Ni el carrerismo, ni el clericalismo son solo de ahora. A su modo, ya eran dos virus que infectaban el mundo de los fariseos y escribas de la época de Jesús, que andaban peleándose por sentarse en la cátedra de Moisés, ocupar los primeros puestos en los banquetes o recibir algún que otro cargo en el mundillo religioso del Templo o en la «yet set» religiosa del momento. Y de las mafias y cotilleos de pasillos que podían rodear el cargo del Sumo Sacerdote, mejor ni hablar, aunque no serían muy diferentes de los que podemos encontrar ahora en nuestros pasillos y mentiremos eclesiales. La condición humana, por más que esté recubierta de ropas sagradas, de filacterias y de mantos bordados con orlas preciosas, no deja de ser la que es. El Señor reprueba con duras palabras la falsedad y la hipocresía en lo religioso, sobre todo cuando, en nombre de Dios, andamos jugando con la gente, fomentando una falsa virtud, enarbolando la bandera del seguimiento a nuestra persona en nombre de Cristo, disimulando con comentarios piadosos nuestra mediocridad o cayendo en políticas humanas para manejar o conseguir un cierto status eclecial. “Todo lo que hacen es para que los vea la gente: alargan las filacterias y agrandan las orlas del manto; les gustan los primeros puestos en los banquetes y los asientos de honor en las sinagogas; que les hagan reverencias en las plazas y que la gente los llame rabbí”. Pero, seamos sinceros: ¿a quién no le gusta y le atrae el reconocimiento humano, la fama y el buen decir de la gente, el prestigio eclesial y, en definitiva, ese tufillo de gloria humana, que cuando se eleva desde los círculos y ambientes eclesiales, o eclesiásticos, hechiza aún con mayor gusto y placer? Pues, para evitar continuamente caer en la sutil tentación que encarnan los fariseos y escribas, o somos ángeles, o somos santos, porque si andamos patinando con un pie en Dios y con el otro en el mundo acabamos mal.

> [Entradas de datos]
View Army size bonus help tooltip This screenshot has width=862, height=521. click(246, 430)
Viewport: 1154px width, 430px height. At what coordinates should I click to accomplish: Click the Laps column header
* * *
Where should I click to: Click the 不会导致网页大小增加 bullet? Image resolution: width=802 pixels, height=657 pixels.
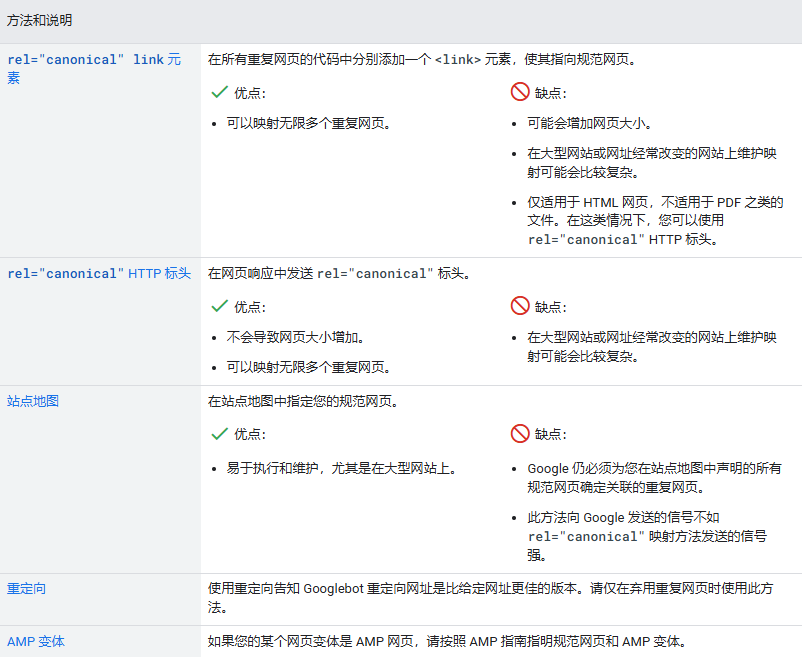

> [Qué se pide]
Según el texto sobre el carrerismo y el clericalismo, ¿qué ocurre si se anda con un pie en Dios y con el otro en el mundo?

> [Respuesta al ejercicio]
Se acaba mal.